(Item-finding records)
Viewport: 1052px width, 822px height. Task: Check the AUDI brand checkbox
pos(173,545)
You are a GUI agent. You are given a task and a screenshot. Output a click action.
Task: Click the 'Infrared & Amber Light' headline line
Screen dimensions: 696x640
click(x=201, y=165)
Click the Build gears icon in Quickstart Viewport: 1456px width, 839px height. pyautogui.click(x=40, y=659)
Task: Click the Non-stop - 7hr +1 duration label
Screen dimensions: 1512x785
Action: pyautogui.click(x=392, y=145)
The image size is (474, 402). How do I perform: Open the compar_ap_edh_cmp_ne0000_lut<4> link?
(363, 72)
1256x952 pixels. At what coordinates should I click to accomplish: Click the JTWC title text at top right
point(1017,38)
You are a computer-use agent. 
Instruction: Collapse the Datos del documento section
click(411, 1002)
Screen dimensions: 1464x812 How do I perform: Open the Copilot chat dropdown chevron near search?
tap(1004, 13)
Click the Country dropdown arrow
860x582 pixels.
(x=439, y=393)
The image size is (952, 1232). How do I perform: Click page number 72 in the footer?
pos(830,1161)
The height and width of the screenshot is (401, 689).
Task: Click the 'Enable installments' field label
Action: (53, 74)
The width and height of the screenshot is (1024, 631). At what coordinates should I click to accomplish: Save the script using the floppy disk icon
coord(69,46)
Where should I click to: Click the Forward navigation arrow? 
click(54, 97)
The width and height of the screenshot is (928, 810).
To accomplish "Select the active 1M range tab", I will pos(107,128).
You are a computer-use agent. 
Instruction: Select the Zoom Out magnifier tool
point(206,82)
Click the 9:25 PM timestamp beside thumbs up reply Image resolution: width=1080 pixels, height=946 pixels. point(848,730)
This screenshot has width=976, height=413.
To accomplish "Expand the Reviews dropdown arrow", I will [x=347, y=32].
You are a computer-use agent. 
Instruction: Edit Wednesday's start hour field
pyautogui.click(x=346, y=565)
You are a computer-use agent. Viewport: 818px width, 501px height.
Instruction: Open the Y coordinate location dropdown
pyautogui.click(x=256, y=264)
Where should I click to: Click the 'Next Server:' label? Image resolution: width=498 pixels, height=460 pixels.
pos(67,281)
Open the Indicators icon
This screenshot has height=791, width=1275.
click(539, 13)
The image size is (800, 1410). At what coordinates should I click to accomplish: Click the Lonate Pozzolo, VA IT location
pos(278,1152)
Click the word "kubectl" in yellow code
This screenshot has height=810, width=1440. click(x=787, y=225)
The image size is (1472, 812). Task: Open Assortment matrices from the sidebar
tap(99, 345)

* [Task directions]
Copy out the part of the records above that runs from the very first line through the line containing "Click the Build". Include both of those lines.

* [Response to the task]
Viewport: 1052px width, 822px height. Task: Check the AUDI brand checkbox
pos(173,545)
You are a GUI agent. You are given a task and a screenshot. Output a click action.
Task: Click the 'Infrared & Amber Light' headline line
Screen dimensions: 696x640
click(x=201, y=165)
Click the Build gears icon in Quickstart Viewport: 1456px width, 839px height. pyautogui.click(x=40, y=659)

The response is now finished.